▶ Work to complete
1. Name every person mentioned in the meat merger opinion piece below.
2. Pick up the meat merger opinion piece below from its final sentence and write the next part.

▶ Selected extract
........

Informed vote on meat merger imperative

Pine needles are used for paths between the raised beds. Photos by Gillian Vine.
Pine needles are used for paths between the raised beds. Photos by Gillian Vine.
Gerrard Eckhoff sounds a note of caution over the proposed meat industry merger between PGG Wrightson and Silver Fern Farms.

The latest rescue package for the meat industry has been greeted by many sheep farmers with cautious optimism along with a healthy measure of scepticism by some.

The wider industry is bedevilled by self-interest, protectionist or silo mentalities which have cost the sheep industry dearly.

A statement by Owen Poole, chairman of Alliance Group, that Alliance has the best brands in Europe, is a case in point.

Silver Fern Farms (formerly PPCS) also tell farmers that its brands are the best. Both are wrong.

The best brand is "New Zealand Lamb", yet the two large co-operatives continue to believe in their own rhetoric and that, divided, we farmers stand a better chance of survival in the international market place.

The offer by PGG Wrightson to buy 50% of Silver Fern Farms (SFF) is, in reality, the only lifeboat afloat as the sheep industry sinks, so it is little wonder many farmers want to grasp the lifeline offered.

The $220 million offer may well be a very fair one but the question as to why the SSF board, after deciding to seek outside capital, did not call for wider expressions of interest for a 50% stake in the company remains unanswered by the board.

Silver Fern Farms has a turnover of $2 billion so the offer by PGG Wrightson of $220 million effectively allows the purchase of a controlling interest in New Zealand's biggest meat company, for 12c in the turnover dollar.

That seems like a fire-sale price to many sheep farmers, but it also speaks volumes as to the ability of Craig Norgate and Tim Myles of PGG Wrightson.

........

▶ Collected data

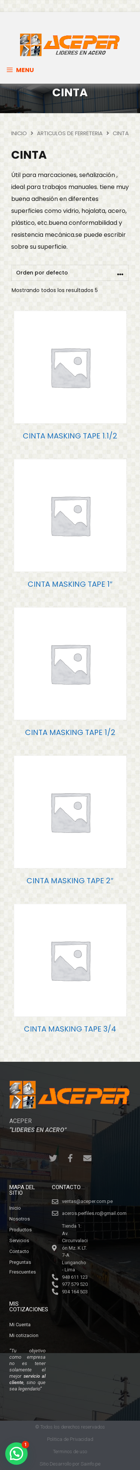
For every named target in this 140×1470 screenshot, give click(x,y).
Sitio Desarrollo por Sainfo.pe (70, 1464)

........

▶ The answers
1. Gillian Vine, Gerrard Eckhoff, Owen Poole, Craig Norgate, Tim Myles

2.
Farmers will await with interest an analysis/advice from the one non-farmer or independent director of SFF.

The SFF chairman, Eoin Garden, says the proposal should not be seen as a financial bailout.

That view will be greeted with some incredulity by observers.

If Mr Garden is correct, then he needs to explain why he does not simply invite Mr Norgate and Mr Myles on to the board of SFF for their undoubted expertise, but without the cash.

Much of the rationale for the merger presented to farmers is the need for year-round supply and the technical assistance PGG Wrightson can bring to ensure this happens.

All that needs to happen to ensure supply during the August-September-October period (the off-season for supply volumes) is for meat processors to ask farmers, in, say, February, to submit a tender price to supply whatever number of stock the processor needs during these months.

The processor then obviously accepts the lowest tender prices until the required numbers are reached.

Whether a merger is necessary to achieve that easily obtained outcome is a moot question.

It is concerning that the emphasis of the merger appears not to be so much about capturing a greater share of the overseas value chain but locking in the domestic supply chain.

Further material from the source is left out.